Building perfection from chaos, Terrence Malick’s 1978 masterpiece is more than the last cinematic word in aching pictorial romanticism—it’s practically an act of magic. By all accounts, this runaway epic should have been a disaster: The notoriously indecisive director threw out vast chunks of script during shooting and editing, the cinematographer bailed halfway through the shoot, delays kept forcing location changes, and the crew practically revolted. In the end, the film—a love triangle set among the wheat fields of early-20th-century Texas—shrank from the intended Tolstoy-sized sprawler to an impressionistic 94 minutes, the whole rambling thing held together by liberal doses of music and the improvised voiceover of Linda Manz, an inexperienced teenage actor found on the streets of New York.

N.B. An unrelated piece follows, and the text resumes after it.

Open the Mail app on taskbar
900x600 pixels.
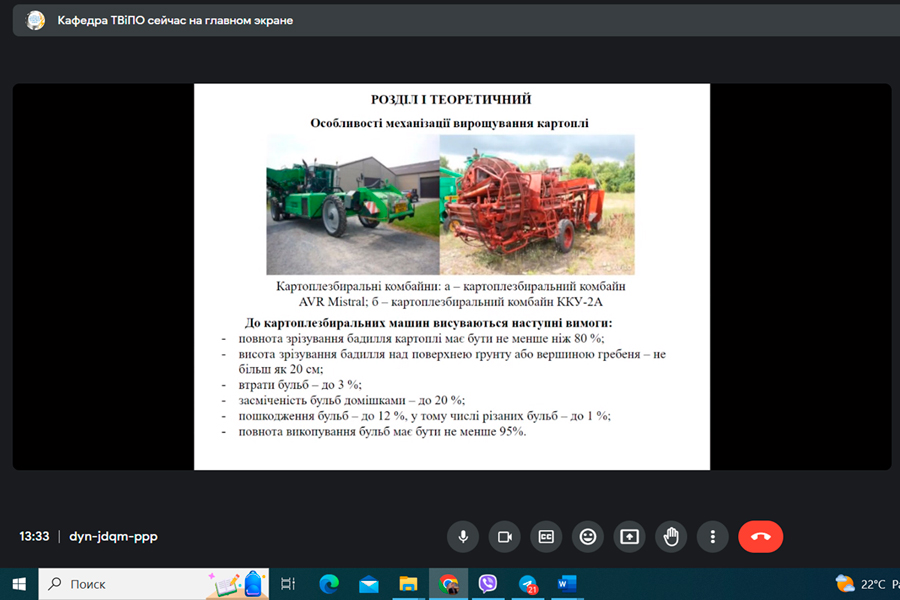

Of course, anyone who knows anything about Days of Heaven will recognize that litany of potential flaws as some of the film’s greatest virtues. Criterion’s impressive new DVD edition reinforces the sense that cinematic providence shone on Malick during what was obviously a very difficult film to make. Since the director is famously publicity shy, a commentary from his chief collaborators (editor Billy Webber, art director Jack Fisk, costume designer Patricia Norris and casting director Diane Crittenden) offers welcome production anecdotes, and video interviews with co-cinematographer Haskell Wexler and cameraman John Bailey provide insight into the film’s unique, influential look. Their stories illustrate how this most troubled of productions became the most beautiful of movies.